_Stated exercise_
Recast the lines running from the one containing "Given: Open the 금융정보 조회 top menu" through the one containing "Looking at the" as a JSON list of strings, one string per line, leaving out blank lines. Omit the pictures from the result.

_Exercise inputs_
:::::
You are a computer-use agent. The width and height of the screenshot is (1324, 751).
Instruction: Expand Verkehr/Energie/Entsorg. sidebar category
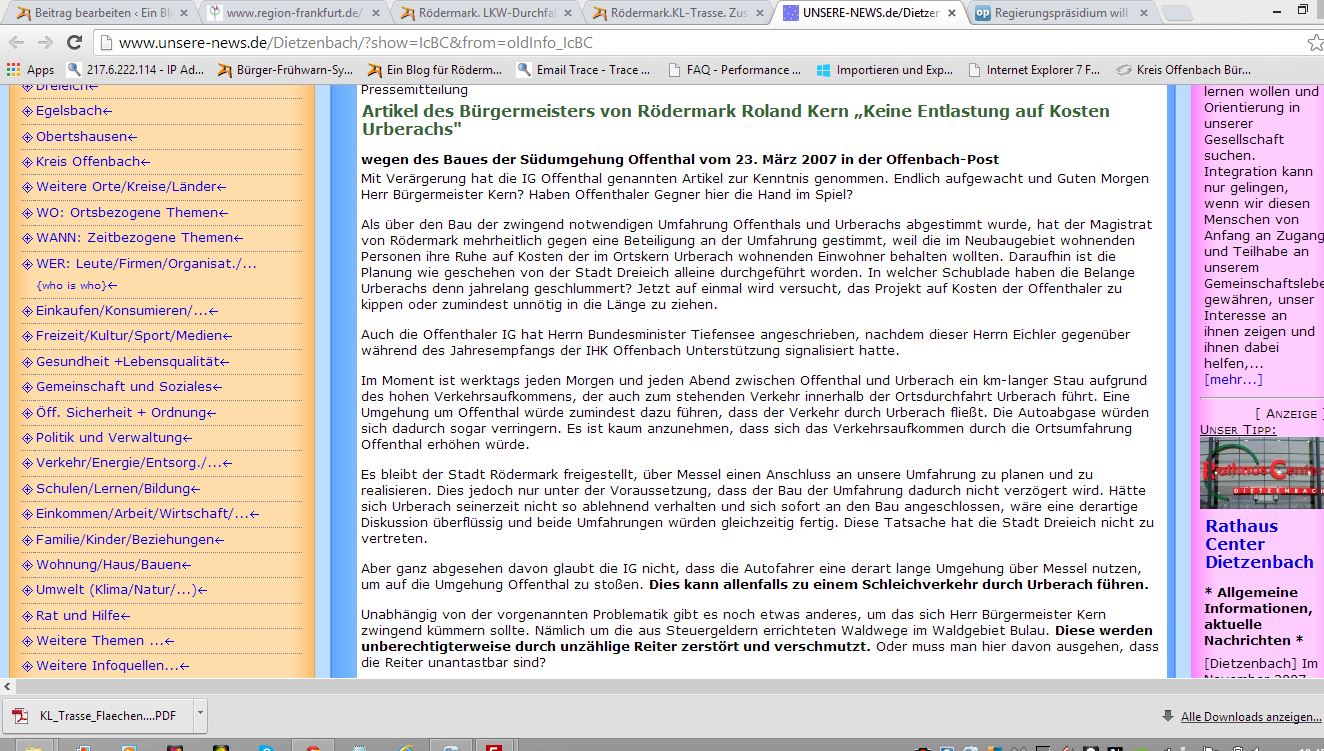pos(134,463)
:::::
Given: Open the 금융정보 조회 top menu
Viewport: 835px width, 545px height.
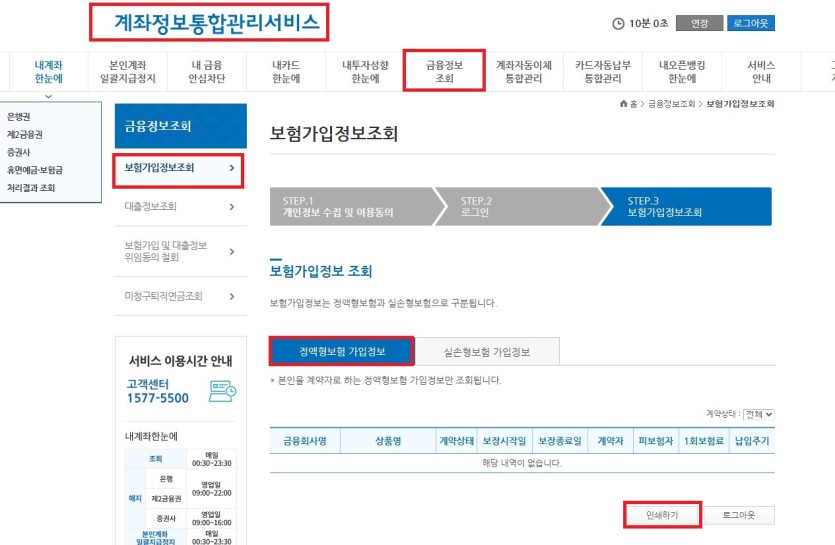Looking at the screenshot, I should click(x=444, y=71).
:::::
_Answer to the task_
[
  "Given: Open the 금융정보 조회 top menu",
  "Viewport: 835px width, 545px height.",
  "Looking at the screenshot, I should click(x=444, y=71)."
]